- How much RAM do each of these processes use by default?
By default:
- yb-tserver process assumes 85% of node's RAM is available for its use.
and
- yb-master process assumes 10% of node's RAM is available for its use.
These are determined by default settings of the gflag
--default_memory_limit_to_ram_ratio
(0.85 and 0.1 respectively for
yb-tserver/yb-master).
- Is there a way to explicitly control this?
Yes, there are 2 different options for controlling how much memory is allocated to the processes yb-master and yb-tserver:
Option A) You can set --default_memory_limit_to_ram_ratio
to control
what percentage of node's RAM the process should use.
Option B) You can specify an absolute value too using
--memory_limit_hard_bytes
. For example, to give yb-tserver 32GB of
RAM, use:
--memory_limit_hard_bytes 34359738368
Since you start these two processes independently, you can use either option for yb-master or yb-tserver. Just make sure that you don't oversubscribe total machine memory since a yb-master and a yb-tserver process can be present on a single VM.
- Presumably, the memory is used for caching, memtables etc. How are
these components sized?
Yes, the primary consumers of memory are the block cache, memstores &
memory needed for requests/RPCs in flight.
Block Cache:
--db_block_cache_size_percentage=50 (default)
Total memstore is the minimum of these two knobs:
--global_memstore_size_mb_max=2048
--global_memstore_size_percentage=10
- Can specific tables be pinned in memory (or say given higher
priority in caches)?
We currently (as of 1.1) do not have per-table pinning hints yet.
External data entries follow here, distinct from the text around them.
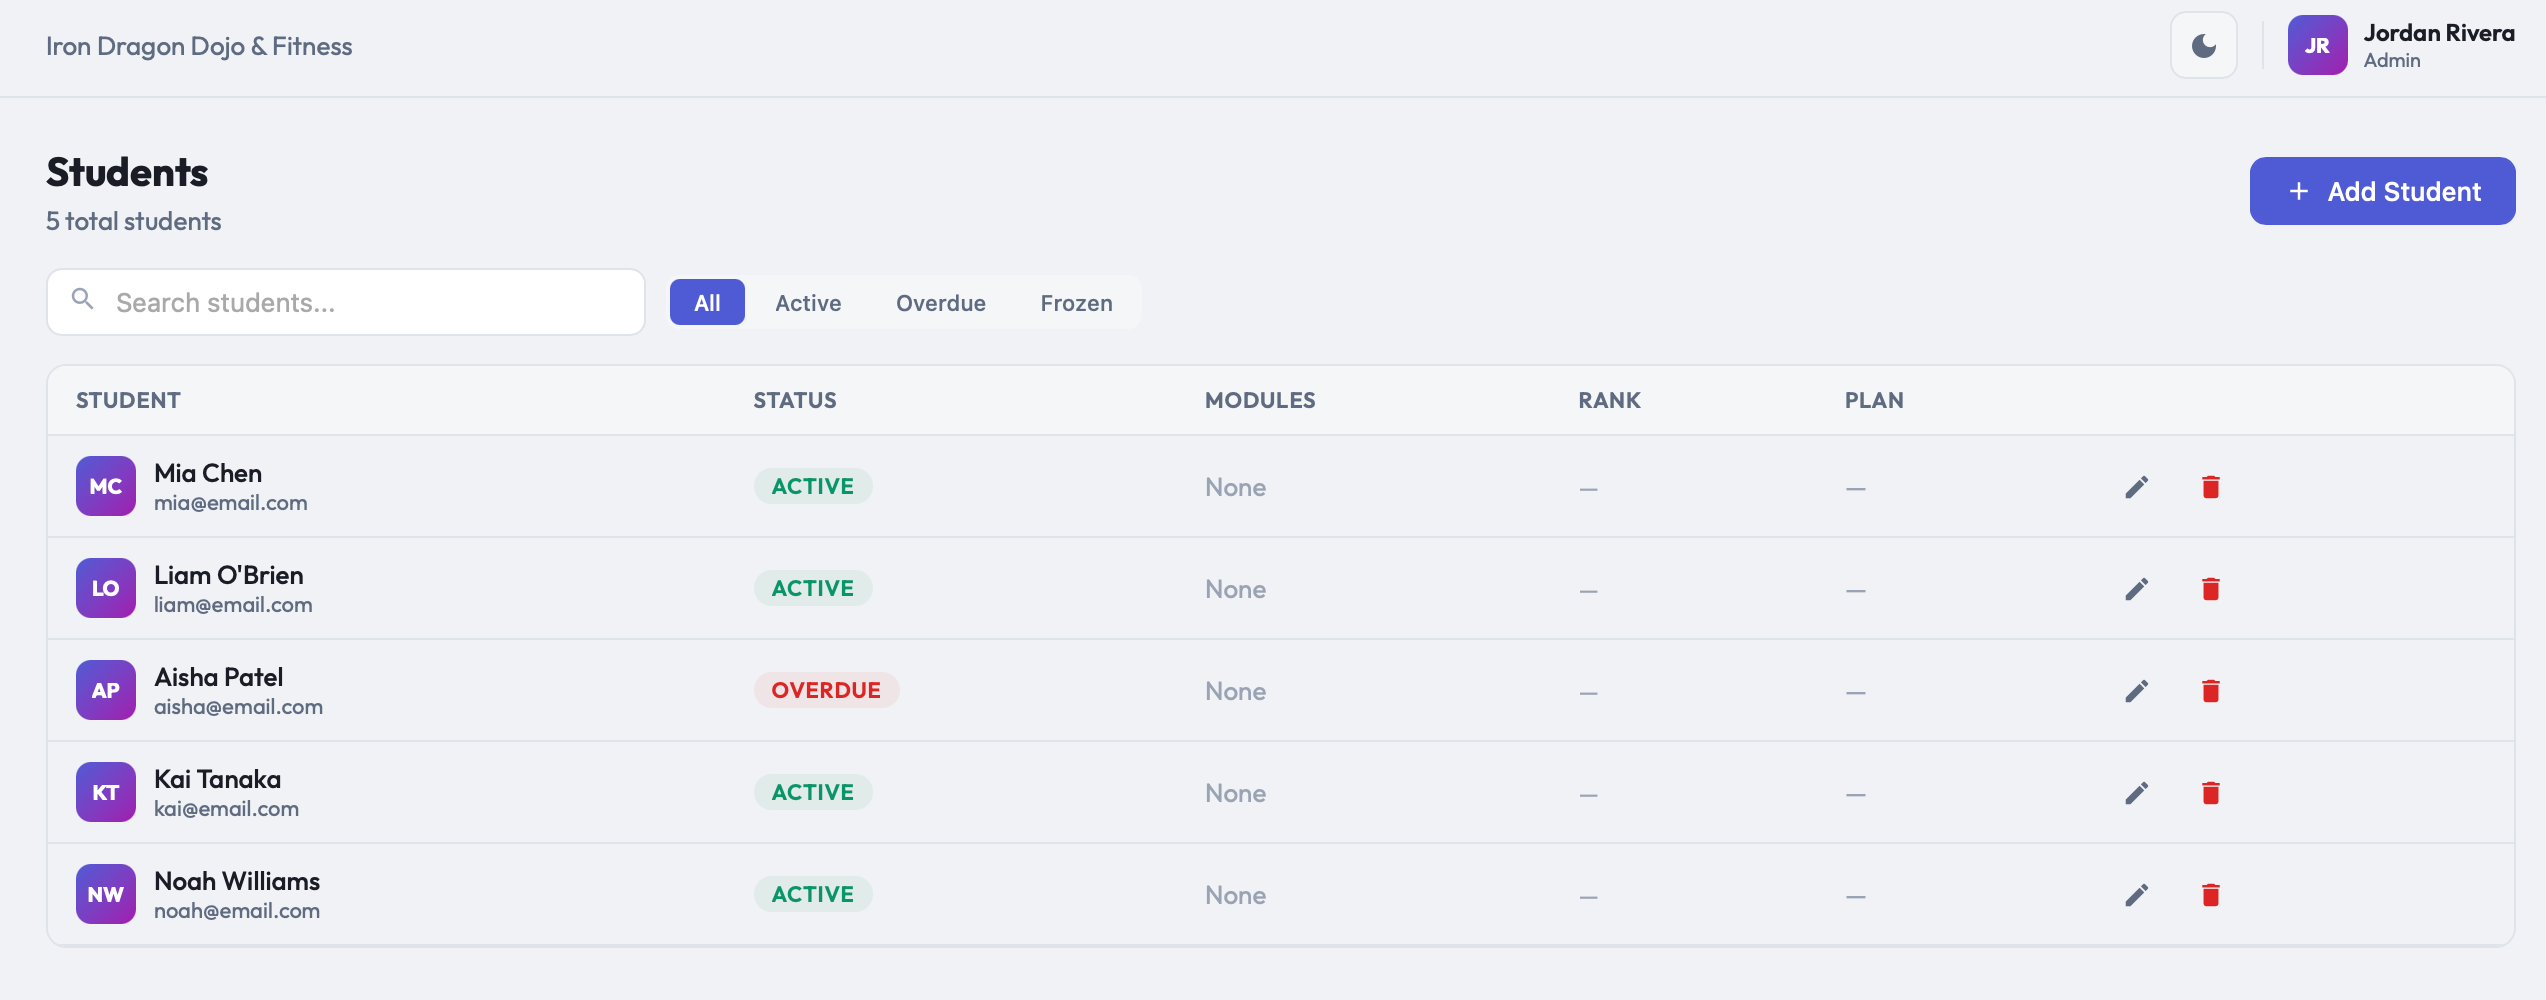
Task: Edit Liam O'Brien's student record
Action: coord(2136,589)
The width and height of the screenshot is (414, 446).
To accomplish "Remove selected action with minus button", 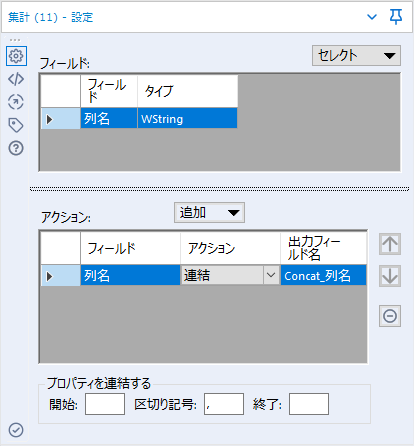I will tap(390, 316).
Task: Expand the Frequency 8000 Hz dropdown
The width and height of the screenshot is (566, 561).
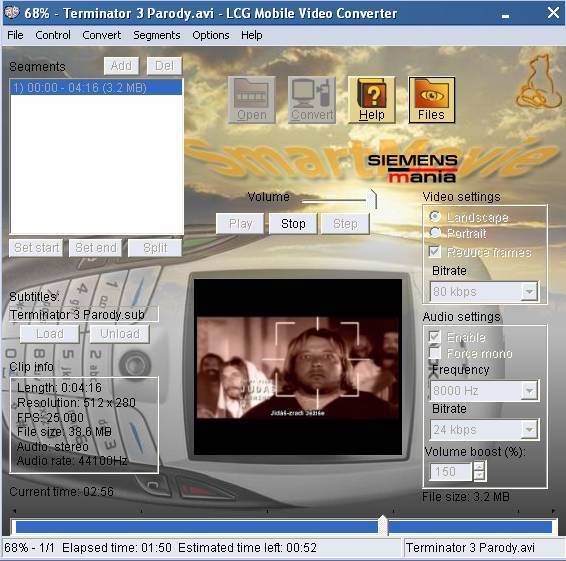Action: (529, 390)
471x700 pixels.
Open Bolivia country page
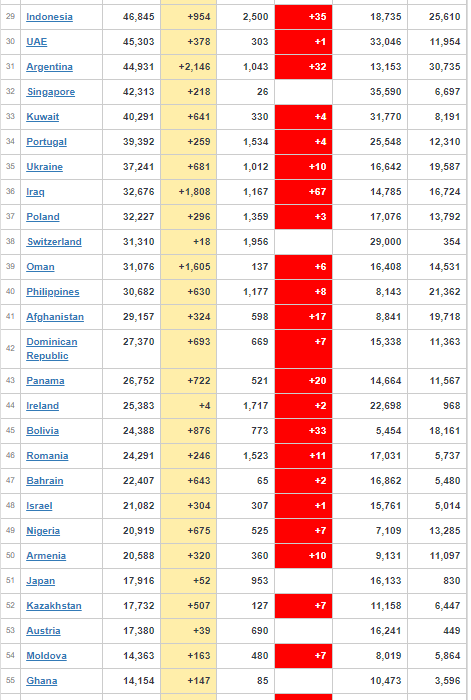point(42,431)
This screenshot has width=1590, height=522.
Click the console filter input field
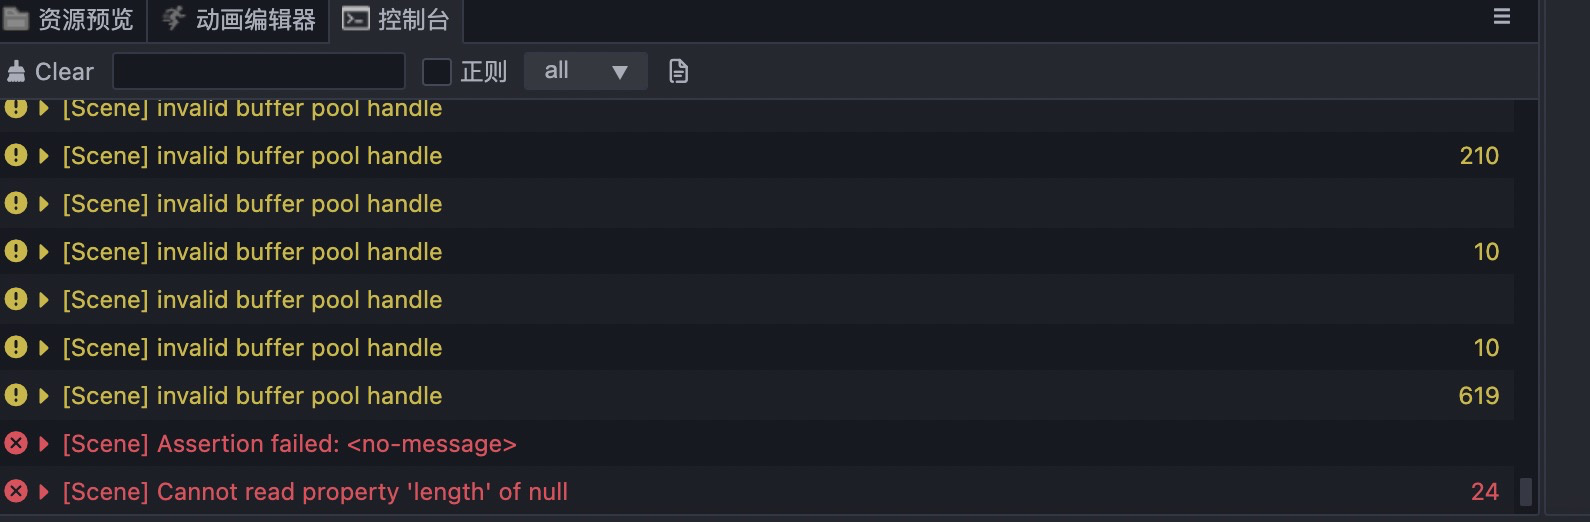[259, 72]
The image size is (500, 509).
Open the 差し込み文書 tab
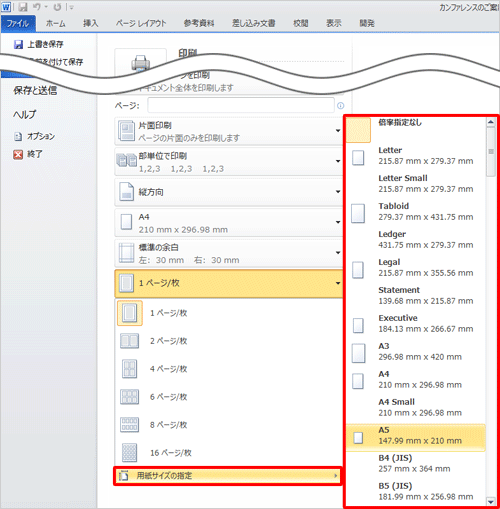pos(253,23)
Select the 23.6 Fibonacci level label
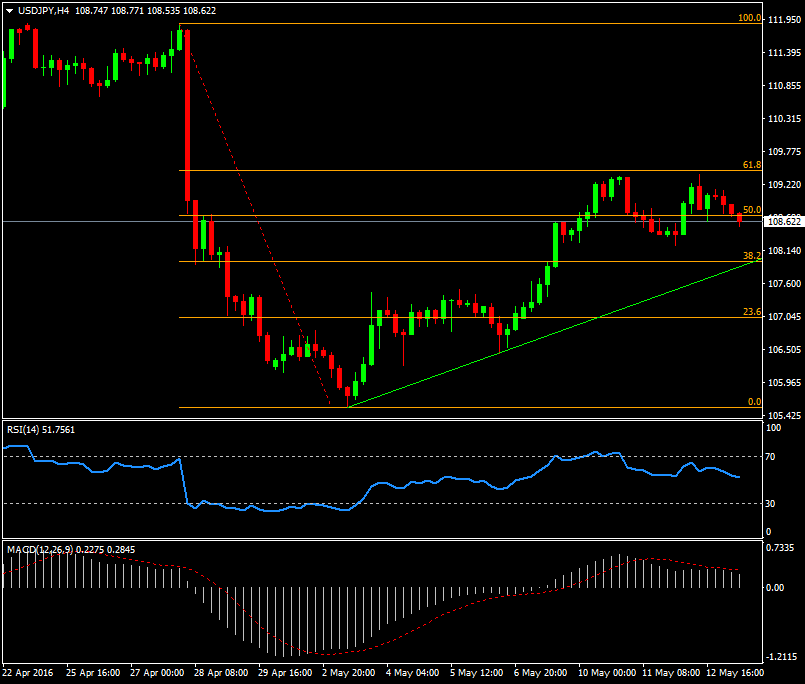 click(752, 312)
However, the block cache does do a great job already by default of
keeping hot blocks in cache. We have enhanced RocksDB’s block cache to
be scan resistant. The motivation was to prevent operations such as
long-running scans (e.g., due to an occasional large query or
background Spark jobs) from polluting the entire cache with poor
quality data and wiping out useful/hot data.